Partnerships are typically pass-through entities, meaning the business itself generally doesn’t pay federal income tax. Instead, profits and losses pass through to the partners, who report them on their personal tax returns. Many owners like this because it avoids the “double taxation” that can apply to traditional C corporations. But the tax picture depends heavily on the structure you choose and the elections you make — an LLC, for instance, can often elect how it wants to be taxed. Tax treatment is important, but it’s one factor among several, and the right answer depends on your specific numbers and goals. These are questions to work through with a qualified tax professional or attorney rather than guess at, because the wrong assumption here can be expensive to fix.

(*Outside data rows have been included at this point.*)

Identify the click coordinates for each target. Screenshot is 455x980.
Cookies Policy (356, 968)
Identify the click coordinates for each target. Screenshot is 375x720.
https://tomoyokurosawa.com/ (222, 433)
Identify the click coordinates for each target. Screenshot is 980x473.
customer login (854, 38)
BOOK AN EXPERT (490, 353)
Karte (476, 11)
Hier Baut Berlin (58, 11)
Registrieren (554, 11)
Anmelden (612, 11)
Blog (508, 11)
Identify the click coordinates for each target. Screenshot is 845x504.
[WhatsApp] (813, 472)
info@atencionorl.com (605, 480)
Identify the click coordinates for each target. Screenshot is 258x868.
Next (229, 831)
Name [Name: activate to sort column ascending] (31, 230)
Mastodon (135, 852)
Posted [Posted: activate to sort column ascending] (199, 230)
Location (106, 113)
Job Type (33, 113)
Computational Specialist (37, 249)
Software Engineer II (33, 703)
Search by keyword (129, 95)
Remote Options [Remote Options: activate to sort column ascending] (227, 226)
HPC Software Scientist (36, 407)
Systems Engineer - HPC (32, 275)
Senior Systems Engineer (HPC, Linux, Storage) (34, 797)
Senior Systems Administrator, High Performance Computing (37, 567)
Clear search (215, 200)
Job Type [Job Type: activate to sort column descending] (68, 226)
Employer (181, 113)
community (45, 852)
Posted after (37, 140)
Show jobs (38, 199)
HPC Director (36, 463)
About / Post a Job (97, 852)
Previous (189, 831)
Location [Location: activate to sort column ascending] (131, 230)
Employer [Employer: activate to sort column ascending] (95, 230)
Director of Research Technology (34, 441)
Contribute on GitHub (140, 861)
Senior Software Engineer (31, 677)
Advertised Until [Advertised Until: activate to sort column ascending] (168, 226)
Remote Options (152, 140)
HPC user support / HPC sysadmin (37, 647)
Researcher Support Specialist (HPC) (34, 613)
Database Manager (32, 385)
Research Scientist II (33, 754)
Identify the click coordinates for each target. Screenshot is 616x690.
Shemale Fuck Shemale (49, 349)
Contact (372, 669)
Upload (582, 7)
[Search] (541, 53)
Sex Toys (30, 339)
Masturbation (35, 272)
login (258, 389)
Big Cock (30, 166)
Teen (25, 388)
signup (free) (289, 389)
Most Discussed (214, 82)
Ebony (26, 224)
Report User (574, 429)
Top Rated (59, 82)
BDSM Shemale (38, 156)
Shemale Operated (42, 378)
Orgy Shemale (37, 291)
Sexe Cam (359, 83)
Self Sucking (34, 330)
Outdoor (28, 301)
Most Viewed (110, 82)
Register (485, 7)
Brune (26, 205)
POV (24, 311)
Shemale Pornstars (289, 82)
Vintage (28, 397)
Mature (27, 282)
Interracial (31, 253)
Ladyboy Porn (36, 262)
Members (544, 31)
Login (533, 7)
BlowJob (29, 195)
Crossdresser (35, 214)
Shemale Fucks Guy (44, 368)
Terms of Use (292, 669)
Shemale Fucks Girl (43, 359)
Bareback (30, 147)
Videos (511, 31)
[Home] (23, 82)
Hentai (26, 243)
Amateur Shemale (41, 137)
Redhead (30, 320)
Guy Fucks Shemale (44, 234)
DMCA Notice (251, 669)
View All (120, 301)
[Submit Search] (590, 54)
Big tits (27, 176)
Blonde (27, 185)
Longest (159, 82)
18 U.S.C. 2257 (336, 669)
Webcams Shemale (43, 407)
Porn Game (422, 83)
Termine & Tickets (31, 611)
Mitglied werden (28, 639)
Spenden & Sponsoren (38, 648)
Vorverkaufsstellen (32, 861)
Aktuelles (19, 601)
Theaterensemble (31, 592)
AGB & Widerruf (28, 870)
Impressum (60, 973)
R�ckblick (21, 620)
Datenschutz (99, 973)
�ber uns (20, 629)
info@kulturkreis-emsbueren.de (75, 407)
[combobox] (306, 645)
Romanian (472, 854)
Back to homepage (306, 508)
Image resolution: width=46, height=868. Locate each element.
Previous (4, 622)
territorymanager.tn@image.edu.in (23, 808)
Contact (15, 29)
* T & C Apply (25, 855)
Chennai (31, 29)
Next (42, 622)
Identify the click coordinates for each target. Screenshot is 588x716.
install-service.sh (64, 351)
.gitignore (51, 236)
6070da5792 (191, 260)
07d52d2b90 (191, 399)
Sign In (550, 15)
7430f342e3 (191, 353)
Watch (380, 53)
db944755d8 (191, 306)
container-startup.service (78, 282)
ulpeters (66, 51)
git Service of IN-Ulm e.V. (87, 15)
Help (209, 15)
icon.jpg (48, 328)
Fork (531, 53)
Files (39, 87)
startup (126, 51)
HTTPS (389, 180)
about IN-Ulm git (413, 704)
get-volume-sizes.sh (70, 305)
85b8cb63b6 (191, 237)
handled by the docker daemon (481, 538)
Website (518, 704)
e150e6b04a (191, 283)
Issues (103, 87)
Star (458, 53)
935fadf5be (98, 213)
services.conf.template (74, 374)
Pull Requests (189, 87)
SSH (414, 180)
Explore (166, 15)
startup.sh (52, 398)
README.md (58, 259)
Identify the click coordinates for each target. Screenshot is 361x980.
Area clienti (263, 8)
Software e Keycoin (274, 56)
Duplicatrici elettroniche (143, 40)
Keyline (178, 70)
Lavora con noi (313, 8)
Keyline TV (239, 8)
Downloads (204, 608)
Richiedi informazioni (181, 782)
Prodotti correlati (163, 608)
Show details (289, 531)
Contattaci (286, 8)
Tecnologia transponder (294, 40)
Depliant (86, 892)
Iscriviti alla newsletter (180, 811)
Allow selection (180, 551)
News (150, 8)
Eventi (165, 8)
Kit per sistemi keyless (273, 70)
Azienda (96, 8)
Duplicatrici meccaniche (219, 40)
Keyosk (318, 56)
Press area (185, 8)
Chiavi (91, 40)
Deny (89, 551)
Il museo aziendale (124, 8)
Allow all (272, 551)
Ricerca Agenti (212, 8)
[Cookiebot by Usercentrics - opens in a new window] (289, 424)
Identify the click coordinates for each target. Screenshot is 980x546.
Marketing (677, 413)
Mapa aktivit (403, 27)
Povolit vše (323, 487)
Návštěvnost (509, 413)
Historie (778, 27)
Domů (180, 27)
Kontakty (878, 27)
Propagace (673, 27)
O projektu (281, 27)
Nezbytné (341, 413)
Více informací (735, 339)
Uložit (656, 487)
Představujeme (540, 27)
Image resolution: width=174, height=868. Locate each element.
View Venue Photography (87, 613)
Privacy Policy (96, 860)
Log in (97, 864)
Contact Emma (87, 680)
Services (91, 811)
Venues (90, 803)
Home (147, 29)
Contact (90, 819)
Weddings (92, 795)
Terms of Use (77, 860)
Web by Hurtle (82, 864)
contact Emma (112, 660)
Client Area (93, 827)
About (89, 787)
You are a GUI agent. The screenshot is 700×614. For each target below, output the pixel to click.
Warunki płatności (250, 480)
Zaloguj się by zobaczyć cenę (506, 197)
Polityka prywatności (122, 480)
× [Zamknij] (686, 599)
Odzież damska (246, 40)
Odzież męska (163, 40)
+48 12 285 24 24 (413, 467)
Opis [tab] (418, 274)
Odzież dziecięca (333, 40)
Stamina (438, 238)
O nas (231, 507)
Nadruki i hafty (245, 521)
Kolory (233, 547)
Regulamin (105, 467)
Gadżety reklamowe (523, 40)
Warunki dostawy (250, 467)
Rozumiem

Decide how control and decision-making will work

Structure shapes power. In a general partnership, partners typically share management authority — which sounds equal and fair until two partners disagree and there’s no tie-breaker. In a limited partnership, general partners run the business while limited partners stay passive. In an LLC, you have real flexibility to design management however you like: member-managed, manager-managed, weighted voting, or specific approval requirements for major decisions. Before you choose, get clear on:

  • Who will make day-to-day decisions, and who must sign off on major ones?
  • Will ownership percentages match decision-making power, or should they differ?
  • How will you break a deadlock if owners are evenly split?
  • Can a partner be removed, and what happens to their stake if they are?

These questions matter regardless of structure, but the structure you pick determines how much freedom you have to answer them your own way — and how much is dictated by your state’s default rules if you stay silent.

Why You Need a Written Partnership or LLC Operating Agreement

This is where many partnerships get into trouble. Without a written agreement, your business is governed by your state’s default partnership or entity rules, which may not reflect anything you and your partners actually intended. A written partnership agreement (or operating agreement, for an LLC) lets you define the terms yourself, including:

  • How profits and losses are split — which doesn’t have to be 50/50, or even match ownership
  • Each owner’s capital contributions and responsibilities
  • How decisions are made and what requires unanimous consent
  • What happens if a partner wants to leave, becomes disabled, or dies
  • How a new partner can be admitted
  • How the business can be sold or dissolved
  • How disputes will be resolved

A handshake and good intentions are not a substitute for this. The most painful partnership disputes we see are usually the ones that could have been avoided by a clear agreement signed before anything went wrong — back when everyone still got along.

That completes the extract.